Thousands of these so-called baby-boomers (and now busters) have sold their souls to games and goodies and gold. But soon the moth and the rust take their toll and the boomers start to look for spiritual reality. We need to be there. If we lose this generation, our part in the final thrust of world evangelization will be very small. We think that an associate for adult education, small groups, and young adults is timely and strategic. It is part of the design, not a sign of disarray.

5. Schedule Changes at the Church

The fifth block of the foundation relates to the controversy over schedule changes at the church—namely, having Sunday evening services every other Sunday with small groups on the alternate evenings, and having the Bethlehem Institute on Wednesday evening. The design of this pattern is simply to remind us that ministry is mainly outside this building and to help us all find the pace to finish the race.

Most of us lead incredibly pressured and hectic lives. If "2000 by 2000" becomes our united vision, the next ten years will be a race indeed! We need the long view. With all our zeal and all our passion and all our longing for harvest, we are not God; we are finite; and we are fragile. If we start the marathon with a passionate sprint, we will not finish the race. We believe the pattern of S.P.A.N. II is God's design for the first leg of the race.

6. Worship Style

Finally there has been the controversy concerning worship style. Should we shout to the Lord or not? Should we sing contemporary worship songs or hymns? Should we lift our hands to the Lord or not? Should we be extemporaneous or planned? Should we have fine culture or folk culture? Are the services for outsiders or insiders?

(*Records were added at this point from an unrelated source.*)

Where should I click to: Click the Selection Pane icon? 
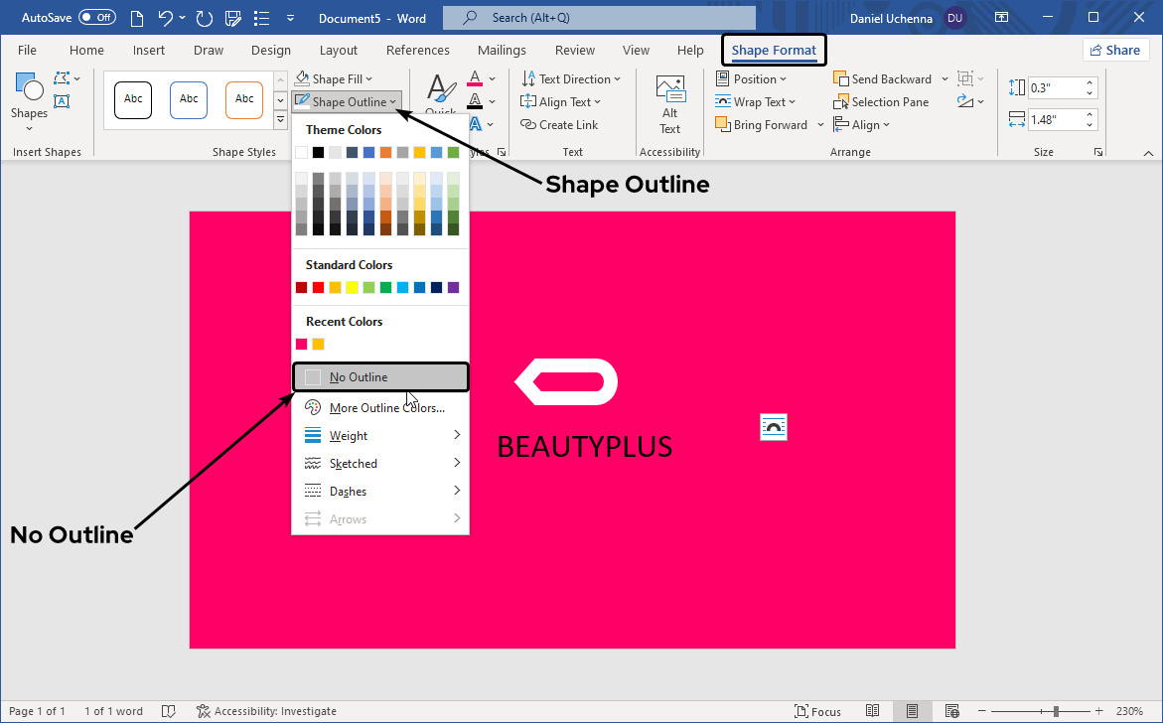click(x=841, y=102)
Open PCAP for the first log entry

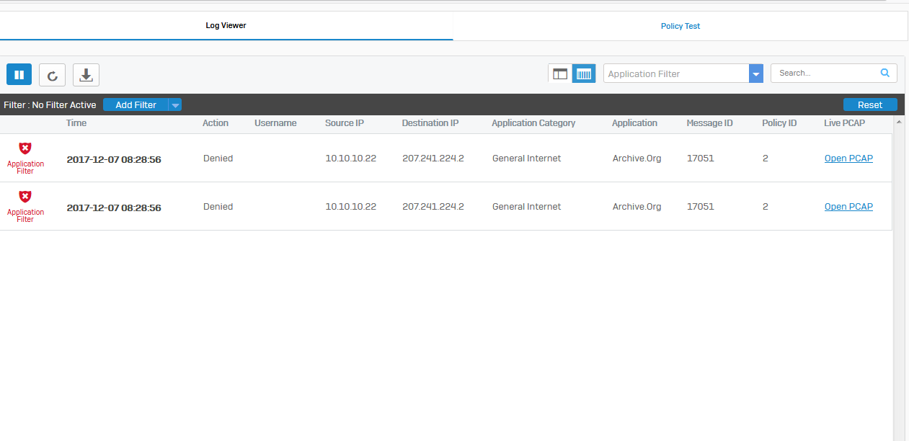pos(848,159)
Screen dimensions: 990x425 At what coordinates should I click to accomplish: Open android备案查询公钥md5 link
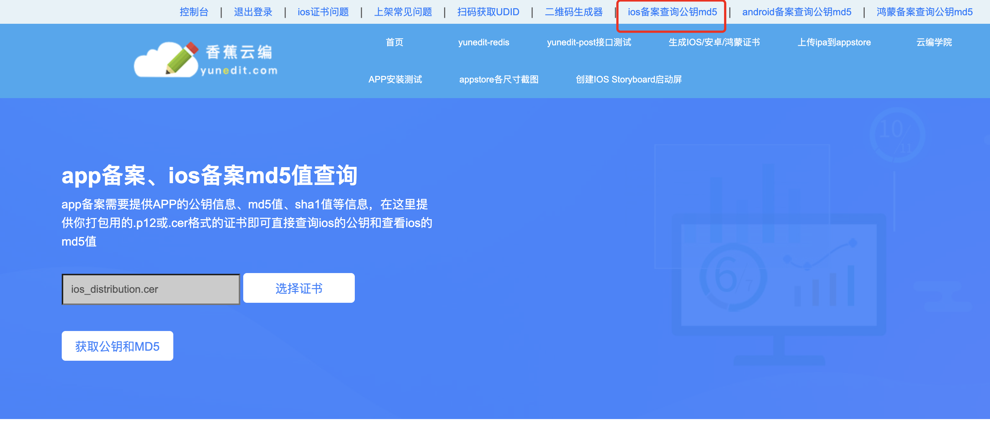(796, 12)
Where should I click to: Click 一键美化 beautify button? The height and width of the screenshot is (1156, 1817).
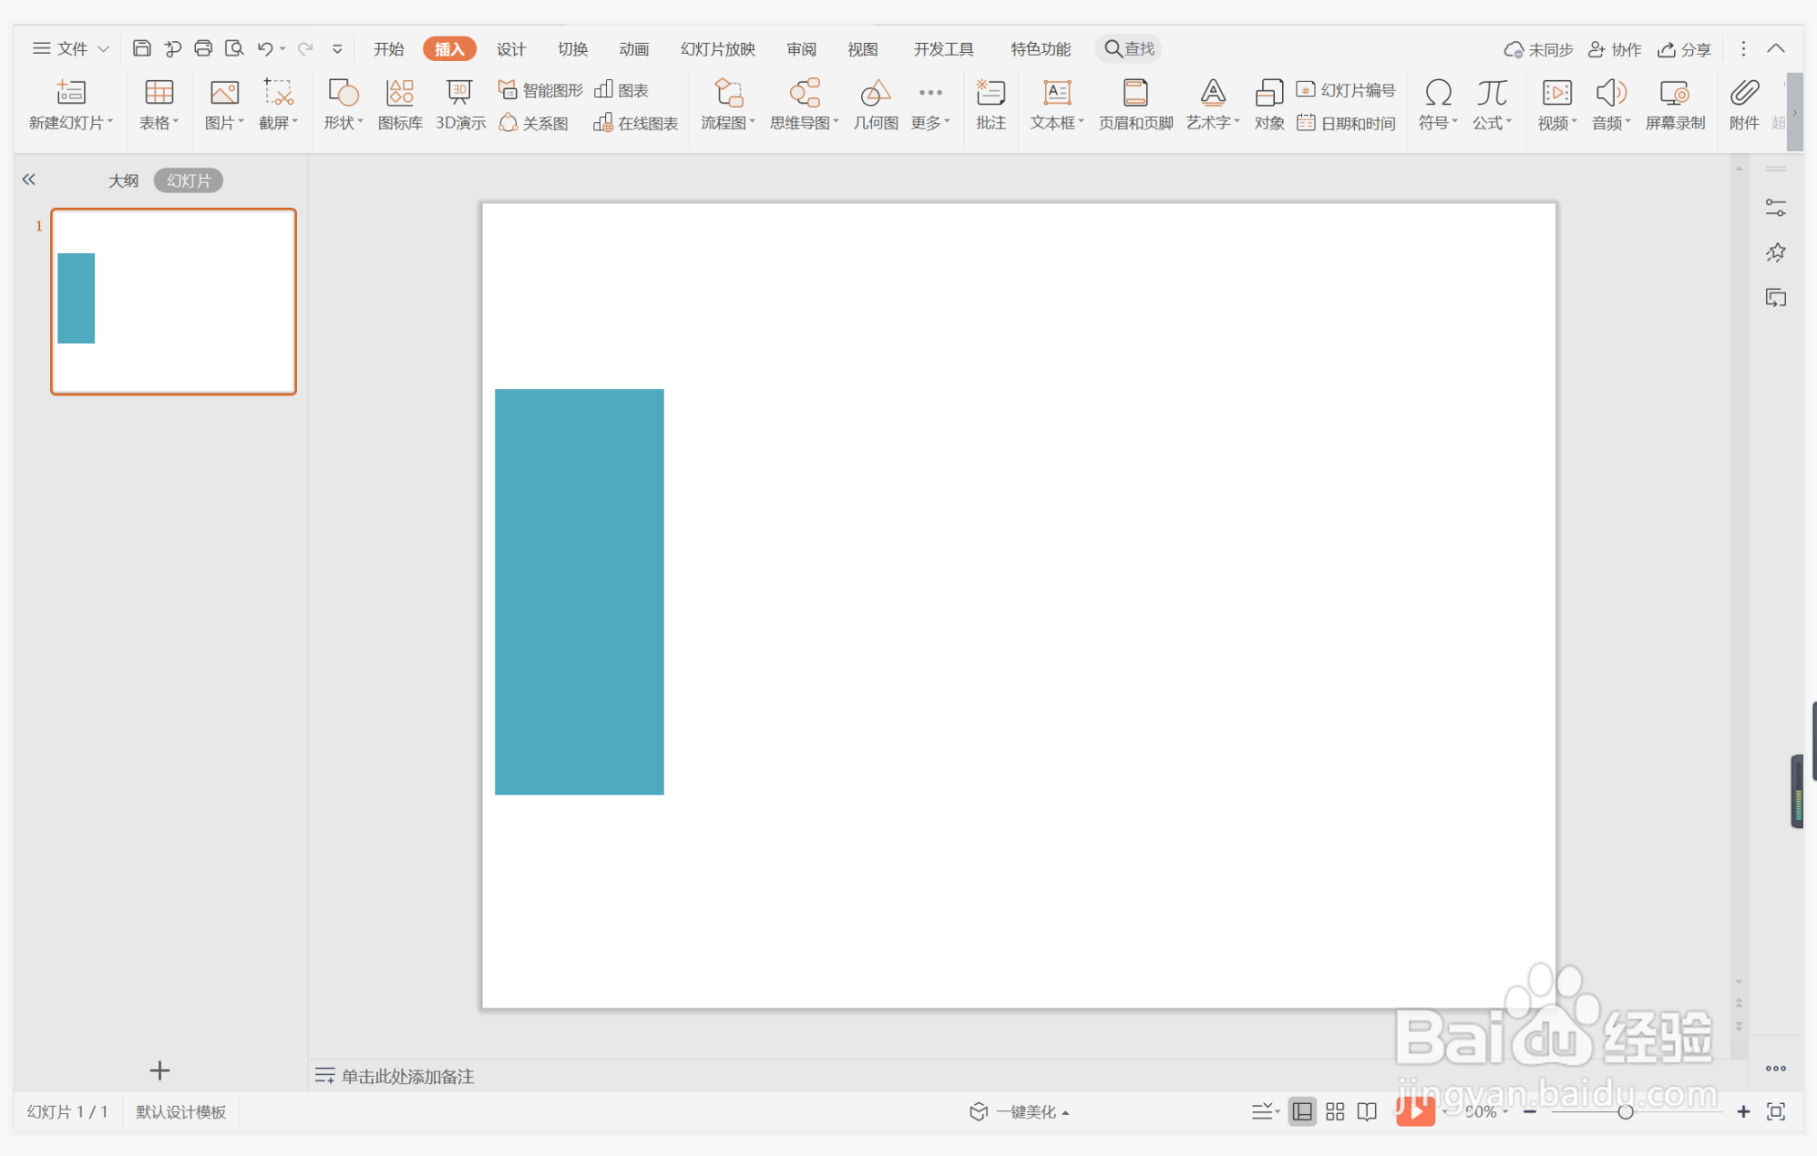tap(1020, 1111)
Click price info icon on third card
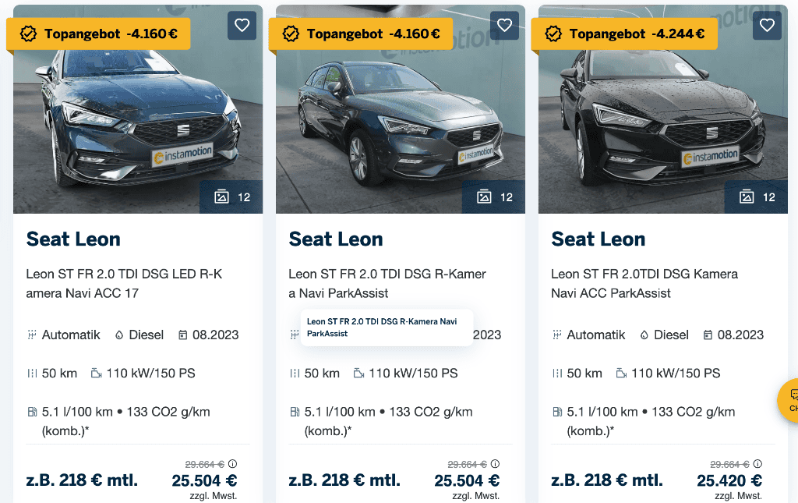This screenshot has height=503, width=798. pos(757,464)
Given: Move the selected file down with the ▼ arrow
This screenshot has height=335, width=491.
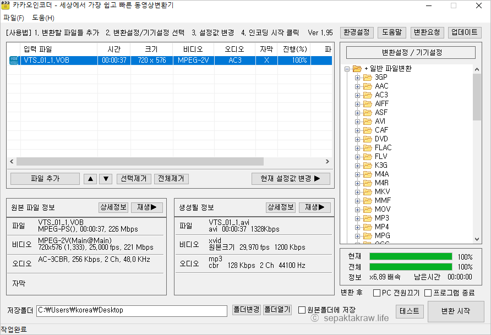Looking at the screenshot, I should [105, 178].
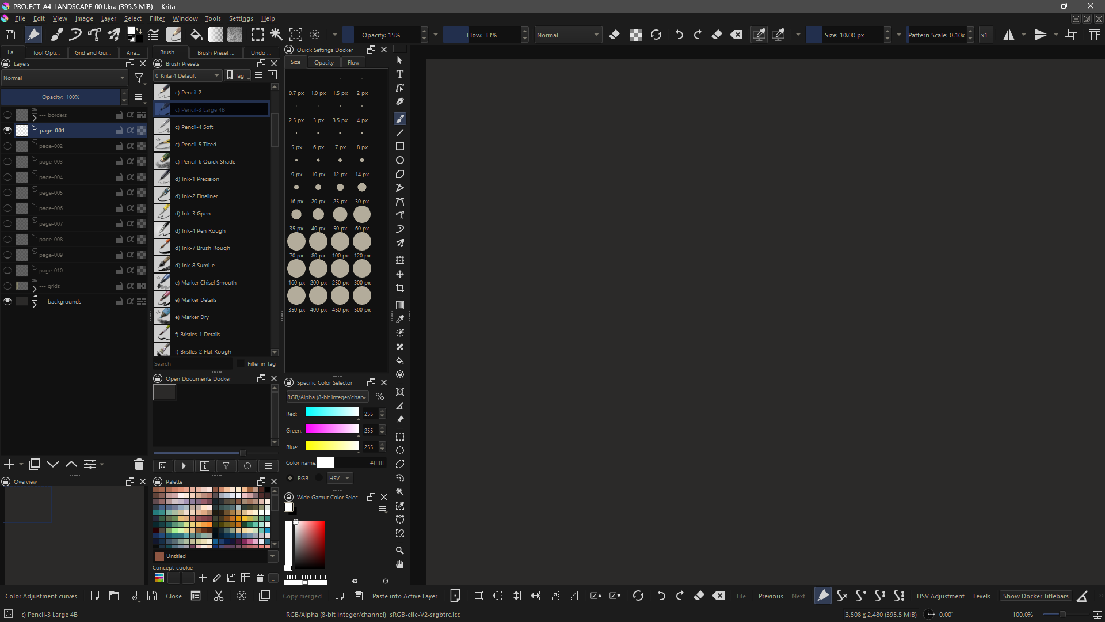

If you have been to the BITC on worship you know my answer to all those questions: YES! The balance we strive for in all these ways moves around as we try to understand the needs of our people and our visitors. But one thing stays the same, and this is the essential thing—worship should be God-centered, Bible-saturated, and blood-earnest. Not stiff, not somber, not glum, not boring, not dreary, not joyless; but also not cavalier, or frivolous, or petty, or careless, or silly, or trivial. In worship we go hard after God. We long for God. We feast on the glory and grace of God.

And this is the blue-hot tip of the flame that fuels the missionary vision of this church. We have said it for years and years: missions is not the ultimate goal of the church, worship is. Missions exists because true worship doesn't. Worship is the igniting fuel and the ultimate goal of world evangelization.

It is no accident that we are concerned with worship in these days. It is part of the design of what God is doing to put things in place for "2000 by 2000." It is all coming together. And it is coming together (as the arrow signifies) "to the praise of the glory of God's grace" among all the peoples of the earth.

What Do You See at Bethlehem?

Do you see disarray or God's design at Bethlehem in these amazing days? The more I look and the more I pray, the more design I see. And I am excited to be here, and to give the next ten years of my life to the vision of "2000 by 2000."

May God unite us in one vision of what he is doing at Bethlehem so that we might not only endure but delight in the design of these days.